As the evening progresses—this is after all the late-night show, this is Minneapolis—the audience becomes smaller and more devout. An exquisite solo from Carrothers ends it all. That guy.


Photos by John Whiting.

Tuesday, July 8, 2008

Jazz Jam at the AQ

When: Friday, June 20, 2008 • Where: Artists’ QuarterWho: Mikkel Romstad, piano; Gary Berg, saxophone; Chris Bates, bass, Kenny Horst, drums



It’s a Twin Cities Jazz Festival tradition:
Following the concerts in Mears Park on Friday and Saturday nights, musicians head to the Artists’ Quarter to jam. Last year, after Kenny Garrett’s fiery set, his drummer, Jamire Williams, came to the AQ and played for much of the night. This year, people were hoping that members of the Fort Apache Band would show. They didn’t. Maybe they were already en route to their next gig, or maybe they were too irritated by the graceless end to their Mears Park show.



No matter; it was a jam after all. Dave Karr brought his sax and so did Jim Marentic. For a while, a mysterious stranger sat in on congas. Sometimes we heard one horn player; sometimes two or all three. The music was straight-ahead, standards everyone knew. The musicians had fun and so did we.


Photos by John Whiting.

Wednesday, June 25, 2008

Sophia Shorai



When:
6/14/08
Where: The Times
Who: Sophia Shorai (voice), Chris Bates (bass), Zacc Harris (guitar), Pete Hennig (drums)

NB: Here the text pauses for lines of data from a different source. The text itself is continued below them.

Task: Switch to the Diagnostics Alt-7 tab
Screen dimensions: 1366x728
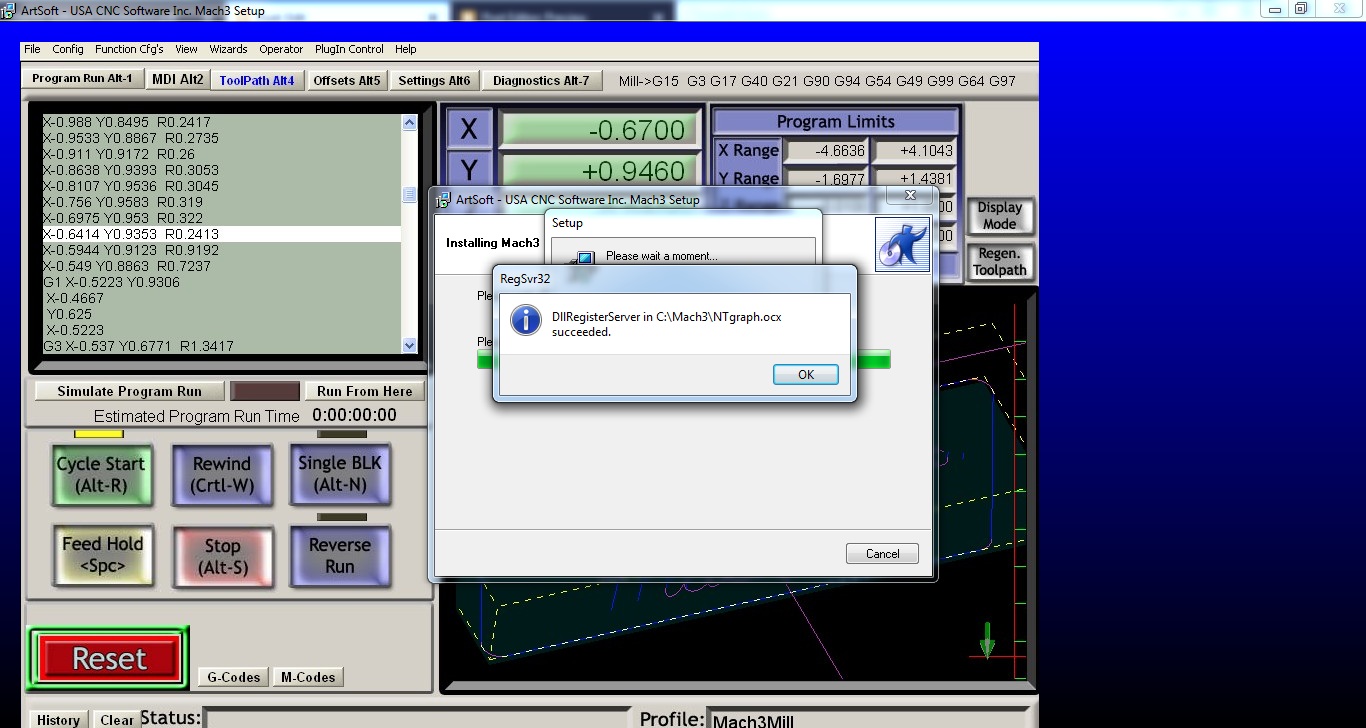Action: coord(542,79)
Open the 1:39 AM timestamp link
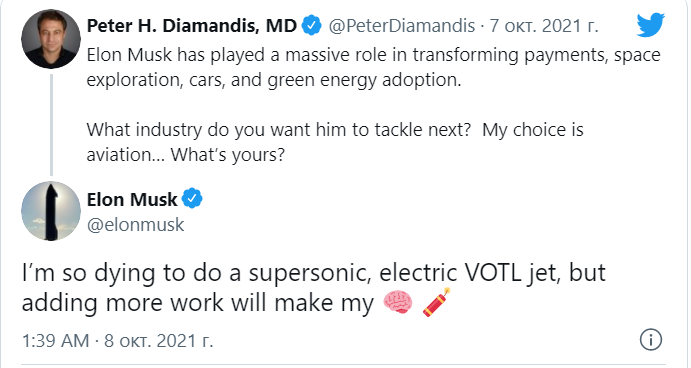The image size is (691, 368). tap(56, 341)
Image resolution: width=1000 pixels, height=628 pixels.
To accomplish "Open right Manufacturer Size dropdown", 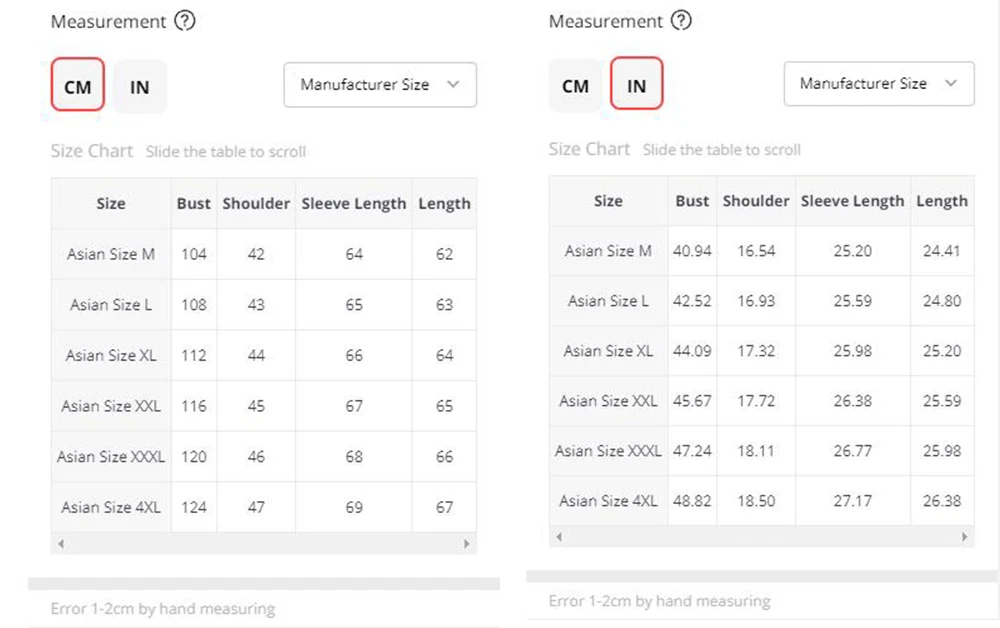I will [x=878, y=84].
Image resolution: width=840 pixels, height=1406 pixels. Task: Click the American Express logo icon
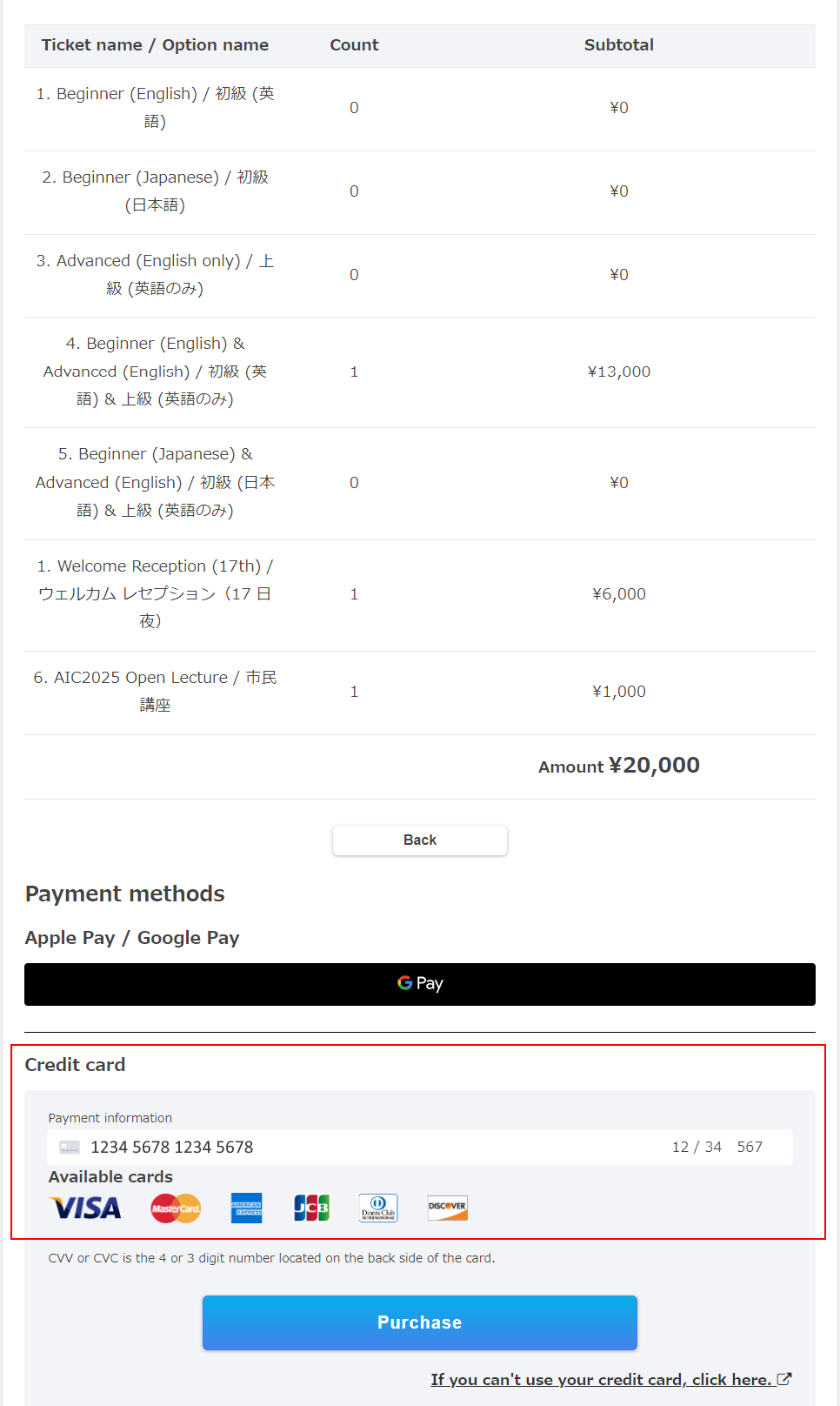246,1208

There's been buzz about Sophia Shorai for some time. I think I heard Leigh Kamman rave about her a while back on his radio show The Jazz Image, and Tanner Taylor wants to record with her, and she's versatile, singing jazz standards and pop tunes and Latin classics. She made a Target commercial singing the Beatles' "Hello Goodbye," which I remember hearing. So when I got an email from her "devoted fiance and volunteer" (and sometime performing partner) Jeremy Gordon inviting me to her upcoming gig at the Times, I went.

She's here with a good band. Harris and Hennig are with the Atlantis Quartet, a group we saw earlier this year at the doomed Rosewood Room. I'm always happy to see Chris Bates at his bass.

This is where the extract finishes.